== Segment start ==
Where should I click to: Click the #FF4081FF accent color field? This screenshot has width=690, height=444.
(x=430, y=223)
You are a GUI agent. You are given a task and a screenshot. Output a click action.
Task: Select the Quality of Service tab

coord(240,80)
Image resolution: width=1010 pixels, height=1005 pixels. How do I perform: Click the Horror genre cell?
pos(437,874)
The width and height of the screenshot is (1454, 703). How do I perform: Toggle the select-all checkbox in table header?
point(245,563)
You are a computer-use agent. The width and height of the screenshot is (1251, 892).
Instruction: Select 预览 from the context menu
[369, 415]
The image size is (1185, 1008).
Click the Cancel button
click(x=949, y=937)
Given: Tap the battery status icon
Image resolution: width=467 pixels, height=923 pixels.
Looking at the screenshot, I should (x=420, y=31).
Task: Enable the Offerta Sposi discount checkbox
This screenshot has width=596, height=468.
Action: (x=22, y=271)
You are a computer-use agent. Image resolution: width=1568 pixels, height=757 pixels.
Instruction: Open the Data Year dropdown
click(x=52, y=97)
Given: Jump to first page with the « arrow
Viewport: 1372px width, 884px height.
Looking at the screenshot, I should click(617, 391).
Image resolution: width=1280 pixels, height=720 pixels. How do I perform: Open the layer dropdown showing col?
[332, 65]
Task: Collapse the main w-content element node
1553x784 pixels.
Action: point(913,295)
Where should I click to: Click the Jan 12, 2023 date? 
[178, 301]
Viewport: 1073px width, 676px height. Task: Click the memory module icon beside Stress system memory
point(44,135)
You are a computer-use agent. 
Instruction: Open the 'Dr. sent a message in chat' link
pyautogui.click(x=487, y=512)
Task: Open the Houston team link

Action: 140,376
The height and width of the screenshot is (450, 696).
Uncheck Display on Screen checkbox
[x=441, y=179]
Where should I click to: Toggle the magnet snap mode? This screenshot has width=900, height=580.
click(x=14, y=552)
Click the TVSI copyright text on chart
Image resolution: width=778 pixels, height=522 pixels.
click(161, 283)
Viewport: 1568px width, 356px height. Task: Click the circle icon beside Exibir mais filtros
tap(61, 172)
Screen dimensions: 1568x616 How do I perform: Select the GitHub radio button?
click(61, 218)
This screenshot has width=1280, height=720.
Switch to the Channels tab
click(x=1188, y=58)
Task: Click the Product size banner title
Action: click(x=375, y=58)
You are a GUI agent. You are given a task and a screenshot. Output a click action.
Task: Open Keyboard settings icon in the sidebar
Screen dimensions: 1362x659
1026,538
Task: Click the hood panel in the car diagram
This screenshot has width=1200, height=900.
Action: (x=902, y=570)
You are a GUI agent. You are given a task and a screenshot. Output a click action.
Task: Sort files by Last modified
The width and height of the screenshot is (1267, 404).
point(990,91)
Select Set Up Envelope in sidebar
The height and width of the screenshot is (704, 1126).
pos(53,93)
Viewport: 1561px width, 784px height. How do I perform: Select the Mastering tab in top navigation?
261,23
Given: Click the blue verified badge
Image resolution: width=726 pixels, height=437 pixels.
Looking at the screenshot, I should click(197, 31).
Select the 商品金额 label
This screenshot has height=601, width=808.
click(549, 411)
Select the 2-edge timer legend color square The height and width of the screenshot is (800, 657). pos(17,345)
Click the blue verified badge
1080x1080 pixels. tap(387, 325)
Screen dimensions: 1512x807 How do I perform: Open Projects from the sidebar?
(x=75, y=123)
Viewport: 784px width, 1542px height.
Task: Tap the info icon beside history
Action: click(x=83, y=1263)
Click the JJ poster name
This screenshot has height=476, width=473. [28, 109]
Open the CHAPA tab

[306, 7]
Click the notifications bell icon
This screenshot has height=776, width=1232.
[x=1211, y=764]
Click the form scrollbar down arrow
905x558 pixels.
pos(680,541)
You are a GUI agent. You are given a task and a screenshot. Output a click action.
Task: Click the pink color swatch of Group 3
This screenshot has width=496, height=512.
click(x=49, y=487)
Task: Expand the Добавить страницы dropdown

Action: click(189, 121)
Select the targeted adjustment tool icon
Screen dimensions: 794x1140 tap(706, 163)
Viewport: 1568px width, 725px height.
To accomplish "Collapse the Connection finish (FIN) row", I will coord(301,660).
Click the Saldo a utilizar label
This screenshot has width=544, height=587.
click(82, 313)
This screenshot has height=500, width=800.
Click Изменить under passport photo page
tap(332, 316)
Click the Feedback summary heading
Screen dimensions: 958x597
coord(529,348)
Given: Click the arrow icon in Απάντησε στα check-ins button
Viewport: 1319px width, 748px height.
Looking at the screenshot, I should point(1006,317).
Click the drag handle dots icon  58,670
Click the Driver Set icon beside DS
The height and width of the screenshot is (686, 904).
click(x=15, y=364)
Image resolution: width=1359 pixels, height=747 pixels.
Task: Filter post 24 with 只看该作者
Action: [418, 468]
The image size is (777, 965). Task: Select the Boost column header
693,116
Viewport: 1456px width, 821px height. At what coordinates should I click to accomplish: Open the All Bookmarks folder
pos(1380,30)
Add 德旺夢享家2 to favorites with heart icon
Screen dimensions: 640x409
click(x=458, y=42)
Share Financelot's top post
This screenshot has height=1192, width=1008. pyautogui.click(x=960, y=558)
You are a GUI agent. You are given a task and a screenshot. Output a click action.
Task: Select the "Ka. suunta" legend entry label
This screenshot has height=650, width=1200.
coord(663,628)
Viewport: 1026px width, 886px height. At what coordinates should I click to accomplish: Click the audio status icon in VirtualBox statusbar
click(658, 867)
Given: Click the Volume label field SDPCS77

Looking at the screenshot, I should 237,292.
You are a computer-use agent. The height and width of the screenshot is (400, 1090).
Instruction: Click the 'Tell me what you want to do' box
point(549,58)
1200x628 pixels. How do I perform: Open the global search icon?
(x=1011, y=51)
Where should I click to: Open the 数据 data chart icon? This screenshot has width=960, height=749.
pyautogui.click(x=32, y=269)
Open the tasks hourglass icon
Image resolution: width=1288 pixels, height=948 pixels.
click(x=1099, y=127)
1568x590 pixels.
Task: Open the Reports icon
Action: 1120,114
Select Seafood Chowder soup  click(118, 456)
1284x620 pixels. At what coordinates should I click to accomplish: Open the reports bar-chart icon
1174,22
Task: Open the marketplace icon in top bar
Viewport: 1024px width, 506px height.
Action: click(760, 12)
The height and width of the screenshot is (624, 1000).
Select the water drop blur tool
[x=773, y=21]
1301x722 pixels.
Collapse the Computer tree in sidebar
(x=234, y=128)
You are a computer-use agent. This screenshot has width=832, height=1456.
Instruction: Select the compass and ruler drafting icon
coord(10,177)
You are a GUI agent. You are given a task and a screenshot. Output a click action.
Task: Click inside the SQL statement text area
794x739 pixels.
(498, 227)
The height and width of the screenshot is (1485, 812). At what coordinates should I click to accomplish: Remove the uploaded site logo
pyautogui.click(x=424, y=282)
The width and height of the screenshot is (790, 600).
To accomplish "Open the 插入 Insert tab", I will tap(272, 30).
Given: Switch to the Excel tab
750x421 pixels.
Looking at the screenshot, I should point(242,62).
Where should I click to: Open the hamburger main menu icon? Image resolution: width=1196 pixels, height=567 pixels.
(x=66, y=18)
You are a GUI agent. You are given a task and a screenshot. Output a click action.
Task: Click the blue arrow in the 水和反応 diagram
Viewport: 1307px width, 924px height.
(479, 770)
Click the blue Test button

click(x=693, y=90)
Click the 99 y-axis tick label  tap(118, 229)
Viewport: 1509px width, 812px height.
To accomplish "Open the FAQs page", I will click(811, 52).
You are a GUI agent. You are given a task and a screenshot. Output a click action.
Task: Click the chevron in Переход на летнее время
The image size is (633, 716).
== Segment end ==
◆ **YOUR OBJECTIVE**
What you should produce is an exact retyping of every line above.

◆ **TASK RESULT**
Where should I click to: Click the #FF4081FF accent color field? This screenshot has width=690, height=444.
(x=430, y=223)
You are a GUI agent. You are given a task and a screenshot. Output a click action.
Task: Select the Quality of Service tab

coord(240,80)
Image resolution: width=1010 pixels, height=1005 pixels. How do I perform: Click the Horror genre cell?
pos(437,874)
The width and height of the screenshot is (1454, 703). How do I perform: Toggle the select-all checkbox in table header?
point(245,563)
You are a computer-use agent. The width and height of the screenshot is (1251, 892).
Instruction: Select 预览 from the context menu
[369, 415]
The image size is (1185, 1008).
Click the Cancel button
click(x=949, y=937)
Given: Tap the battery status icon
Image resolution: width=467 pixels, height=923 pixels.
Looking at the screenshot, I should (x=420, y=31).
Task: Enable the Offerta Sposi discount checkbox
This screenshot has width=596, height=468.
Action: (x=22, y=271)
You are a computer-use agent. Image resolution: width=1568 pixels, height=757 pixels.
Instruction: Open the Data Year dropdown
click(x=52, y=97)
Given: Jump to first page with the « arrow
Viewport: 1372px width, 884px height.
Looking at the screenshot, I should click(617, 391).
Image resolution: width=1280 pixels, height=720 pixels. How do I perform: Open the layer dropdown showing col?
[332, 65]
Task: Collapse the main w-content element node
1553x784 pixels.
Action: point(913,295)
Where should I click to: Click the Jan 12, 2023 date? 
[178, 301]
Viewport: 1073px width, 676px height. Task: Click the memory module icon beside Stress system memory
point(44,135)
You are a computer-use agent. 
Instruction: Open the 'Dr. sent a message in chat' link
pyautogui.click(x=487, y=512)
Task: Open the Houston team link

Action: 140,376
The height and width of the screenshot is (450, 696).
Uncheck Display on Screen checkbox
[x=441, y=179]
Where should I click to: Toggle the magnet snap mode? This screenshot has width=900, height=580.
click(x=14, y=552)
Click the TVSI copyright text on chart
Image resolution: width=778 pixels, height=522 pixels.
click(161, 283)
Viewport: 1568px width, 356px height. Task: Click the circle icon beside Exibir mais filtros
tap(61, 172)
Screen dimensions: 1568x616 How do I perform: Select the GitHub radio button?
click(61, 218)
This screenshot has width=1280, height=720.
Switch to the Channels tab
click(x=1188, y=58)
Task: Click the Product size banner title
Action: click(x=375, y=58)
You are a GUI agent. You are given a task and a screenshot. Output a click action.
Task: Open Keyboard settings icon in the sidebar
Screen dimensions: 1362x659
1026,538
Task: Click the hood panel in the car diagram
This screenshot has width=1200, height=900.
Action: (x=902, y=570)
You are a GUI agent. You are given a task and a screenshot. Output a click action.
Task: Sort files by Last modified
The width and height of the screenshot is (1267, 404).
point(990,91)
Select Set Up Envelope in sidebar
The height and width of the screenshot is (704, 1126).
pos(53,93)
Viewport: 1561px width, 784px height. How do I perform: Select the Mastering tab in top navigation?
261,23
Given: Click the blue verified badge
Image resolution: width=726 pixels, height=437 pixels.
Looking at the screenshot, I should click(197, 31).
Select the 商品金额 label
This screenshot has height=601, width=808.
click(549, 411)
Select the 2-edge timer legend color square The height and width of the screenshot is (800, 657). pos(17,345)
Click the blue verified badge
1080x1080 pixels. tap(387, 325)
Screen dimensions: 1512x807 How do I perform: Open Projects from the sidebar?
(x=75, y=123)
Viewport: 784px width, 1542px height.
Task: Tap the info icon beside history
Action: click(x=83, y=1263)
Click the JJ poster name
This screenshot has height=476, width=473. [28, 109]
Open the CHAPA tab

[306, 7]
Click the notifications bell icon
This screenshot has height=776, width=1232.
[x=1211, y=764]
Click the form scrollbar down arrow
905x558 pixels.
pos(680,541)
You are a GUI agent. You are given a task and a screenshot. Output a click action.
Task: Click the pink color swatch of Group 3
This screenshot has width=496, height=512.
click(x=49, y=487)
Task: Expand the Добавить страницы dropdown

Action: click(189, 121)
Select the targeted adjustment tool icon
Screen dimensions: 794x1140 tap(706, 163)
Viewport: 1568px width, 725px height.
To accomplish "Collapse the Connection finish (FIN) row", I will coord(301,660).
Click the Saldo a utilizar label
This screenshot has width=544, height=587.
click(82, 313)
This screenshot has height=500, width=800.
Click Изменить under passport photo page
tap(332, 316)
Click the Feedback summary heading
Screen dimensions: 958x597
coord(529,348)
Given: Click the arrow icon in Απάντησε στα check-ins button
Viewport: 1319px width, 748px height.
Looking at the screenshot, I should point(1006,317).
Click the drag handle dots icon  58,670
Click the Driver Set icon beside DS
The height and width of the screenshot is (686, 904).
click(x=15, y=364)
Image resolution: width=1359 pixels, height=747 pixels.
Task: Filter post 24 with 只看该作者
Action: [418, 468]
The image size is (777, 965). Task: Select the Boost column header
693,116
Viewport: 1456px width, 821px height. At what coordinates should I click to accomplish: Open the All Bookmarks folder
pos(1380,30)
Add 德旺夢享家2 to favorites with heart icon
Screen dimensions: 640x409
click(x=458, y=42)
Share Financelot's top post
This screenshot has height=1192, width=1008. pyautogui.click(x=960, y=558)
You are a GUI agent. You are given a task and a screenshot. Output a click action.
Task: Select the "Ka. suunta" legend entry label
This screenshot has height=650, width=1200.
coord(663,628)
Viewport: 1026px width, 886px height. At what coordinates should I click to accomplish: Click the audio status icon in VirtualBox statusbar
click(658, 867)
Given: Click the Volume label field SDPCS77

Looking at the screenshot, I should 237,292.
You are a computer-use agent. The height and width of the screenshot is (400, 1090).
Instruction: Click the 'Tell me what you want to do' box
point(549,58)
1200x628 pixels. How do I perform: Open the global search icon?
(x=1011, y=51)
Where should I click to: Open the 数据 data chart icon? This screenshot has width=960, height=749.
pyautogui.click(x=32, y=269)
Open the tasks hourglass icon
Image resolution: width=1288 pixels, height=948 pixels.
click(x=1099, y=127)
1568x590 pixels.
Task: Open the Reports icon
Action: 1120,114
Select Seafood Chowder soup  click(118, 456)
1284x620 pixels. At what coordinates should I click to accomplish: Open the reports bar-chart icon
1174,22
Task: Open the marketplace icon in top bar
Viewport: 1024px width, 506px height.
Action: click(760, 12)
The height and width of the screenshot is (624, 1000).
Select the water drop blur tool
[x=773, y=21]
1301x722 pixels.
Collapse the Computer tree in sidebar
(x=234, y=128)
You are a computer-use agent. This screenshot has width=832, height=1456.
Instruction: Select the compass and ruler drafting icon
coord(10,177)
You are a GUI agent. You are given a task and a screenshot. Output a click action.
Task: Click inside the SQL statement text area
794x739 pixels.
(498, 227)
The height and width of the screenshot is (1485, 812). At what coordinates should I click to accomplish: Remove the uploaded site logo
pyautogui.click(x=424, y=282)
The width and height of the screenshot is (790, 600).
To accomplish "Open the 插入 Insert tab", I will tap(272, 30).
Given: Switch to the Excel tab
750x421 pixels.
Looking at the screenshot, I should point(242,62).
Where should I click to: Open the hamburger main menu icon? Image resolution: width=1196 pixels, height=567 pixels.
(x=66, y=18)
You are a GUI agent. You are given a task and a screenshot. Output a click action.
Task: Click the blue arrow in the 水和反応 diagram
Viewport: 1307px width, 924px height.
(479, 770)
Click the blue Test button

click(x=693, y=90)
Click the 99 y-axis tick label  tap(118, 229)
Viewport: 1509px width, 812px height.
To accomplish "Open the FAQs page", I will click(811, 52).
You are a GUI agent. You are given a task and a screenshot. Output a click action.
Task: Click the chevron in Переход на летнее время
The image size is (633, 716).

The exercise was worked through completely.